Convoy ready to start
This photograph taken near Iceland in 1944. It shows the onvoy. Here I’ll tell you what it was and about my service there.
Well, a year passed. It was before the war, different military schools invited cadets. It was not absolutely voluntary: all Komsomol members were obliged to receive medical certificates. I did not mind to become a cadet: it seemed to me that in case of war it was necessary to defend our country. Moreover, I did not hold my College dear. At the 1st medical examination a doctor asked me whether I wanted to study at that military school. I did not (and I told her about it honestly). She found a nonexistent defect. Later I went through the medical examination selecting volunteers for the Navy. By that time I decided to be engaged in shipbuilding and told the doctor about it. I passed for general service and was sent to study at the Military School named after Frunze in Leningrad. It happened in 1938.
Since then all my life is connected with fleet. I was taken in as a cadet of the 2nd course. Training was absolutely different. They taught us not physics and mathematics, but navigation and astronomy, etc. Among our teachers there were many officers of the Tsarist Fleet. Every Saturday and Sunday they gave a ball. Each cadet received two permits: for himself and for his girlfriend. Our balls were well-known all over the city, and our graduates were considered to be suitable matches. I did not like those parties; I preferred to go to the swimming pool. I took part in it only once and was surprised to be a success. Later I understood the reason. At that time portraits of Stalin scholars were placed on a special honorable board [the best students of high schools received Stalin stipends] and my photo was among them.
In winter we studied and in summer we sailed. Our 1st summer we spent on board the Aurora Cruiser. [The Cruiser Aurora was launched in 1900. It took part in the October revolution of 1917. Now it is a museum.]
Next year we sailed on board fighting ships, and got to Liepaya (it was a foreign port at that time, but our military bases were already situated there). So I participated in the early stages of occupation of the Baltic countries. Our last training sail took place on the Ladoga Lake. We got to the well-known Valaam Island. Monks had already run away and the monastery was handed over to the Fleet. School of Sea Cadets was to be placed there. I was surprised to see the huge and tuned monastery farming. I got into the special library team. We had to check the monastic library and do away with the literature of White Guards. There I found not only religious, but also secular books. There I read a lot of books by different authors I never came across before.

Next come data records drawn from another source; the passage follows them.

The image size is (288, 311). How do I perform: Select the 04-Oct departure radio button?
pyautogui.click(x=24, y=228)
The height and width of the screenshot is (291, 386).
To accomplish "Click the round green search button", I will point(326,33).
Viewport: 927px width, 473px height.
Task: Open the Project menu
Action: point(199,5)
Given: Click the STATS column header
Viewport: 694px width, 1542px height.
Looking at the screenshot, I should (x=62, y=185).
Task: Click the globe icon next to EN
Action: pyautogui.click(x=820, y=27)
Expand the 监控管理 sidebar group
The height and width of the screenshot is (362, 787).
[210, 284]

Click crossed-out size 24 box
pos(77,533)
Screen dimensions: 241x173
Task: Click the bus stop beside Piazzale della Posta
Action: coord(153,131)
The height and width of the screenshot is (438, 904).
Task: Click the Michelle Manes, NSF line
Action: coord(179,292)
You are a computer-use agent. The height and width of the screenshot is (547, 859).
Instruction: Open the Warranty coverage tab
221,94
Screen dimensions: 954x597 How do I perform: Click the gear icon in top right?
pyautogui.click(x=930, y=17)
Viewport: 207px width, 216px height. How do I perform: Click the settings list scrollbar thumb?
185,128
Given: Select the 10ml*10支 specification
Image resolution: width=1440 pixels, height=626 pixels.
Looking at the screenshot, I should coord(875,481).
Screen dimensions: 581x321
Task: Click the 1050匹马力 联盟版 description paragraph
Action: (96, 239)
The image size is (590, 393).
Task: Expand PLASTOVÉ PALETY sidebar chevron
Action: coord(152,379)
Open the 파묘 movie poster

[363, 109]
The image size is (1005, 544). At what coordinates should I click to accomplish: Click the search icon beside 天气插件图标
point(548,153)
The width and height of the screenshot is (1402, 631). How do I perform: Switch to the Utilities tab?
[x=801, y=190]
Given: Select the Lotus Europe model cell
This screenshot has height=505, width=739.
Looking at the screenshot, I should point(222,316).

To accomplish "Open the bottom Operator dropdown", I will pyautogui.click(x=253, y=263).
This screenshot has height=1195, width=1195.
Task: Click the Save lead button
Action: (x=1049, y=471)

Here I'll tell you about the prewar days. Stalin tried to gain time. I know that our naval attache in Berlin got to know for sure that Germans were going to attack the USSR on June 22. He informed Kuznetsov (Naval Minister) about it, and Kuznetsov reported to Stalin. Stalin said "Don't give way to provocations." I guess Stalin could not believe that someone was more artful than him, and swept aside all hints about beginning of the war. On June 14 PRAVDA newspaper published denial by the Telegraph Agency of the Soviet Union: "…the Germans meet all their engagements, therefore we have to stop panic mood.' And we were lucky in a certain sense. Naval minister N.G. Kuznetsov was very capable, resolute, a man of insight (in contrast to many army generals, for example Voroshylov and even Zhukov. At our School they told us that newspapers could write what they wanted, but we had to keep our powder dry. The point was that Kuznetsov visited Spain in 1937 and saw Spanish battleship shipwrecked by German airplanes. He was impressed. Therefore he introduced into practice the following rule: only one word had to be broadcast in case of danger and that word meant combat readiness. When the war burst out, he managed to transmit that word by radio, while generals of other armies wrote long encryptions which had to be decoded. That was why during the 1st days of the war no warships were destroyed, while almost all our aircrafts were crushed.
Here I'd like to get back a little. When I was a cadet, I got married. My first wife Galina was German. As soon as the communist leader of our crew got to know about it, I understood that there was no escaping fate. One day in our wardroom we were talking about prisoners of war. I expressed my opinion that not every prisoner of war was a traitor. The communist leader perverted my words and said that I called upon to give up. A week later I was read out of the Party and transferred from my ship. By that moment I had already taken part in 9 convoys. I was appointed a commander of the girls' platoon (at that time they drafted girls). After my serious service, it was a hard blow to me, but it did not knock me down. I wrote a letter to the flagman navigator with a request to send me to some ship. A month later I was lucky to receive an assignment of navigator. Later I understood why it happened: shortly before the war the flagman navigator himself was arrested, therefore he understood well that accusations could be false.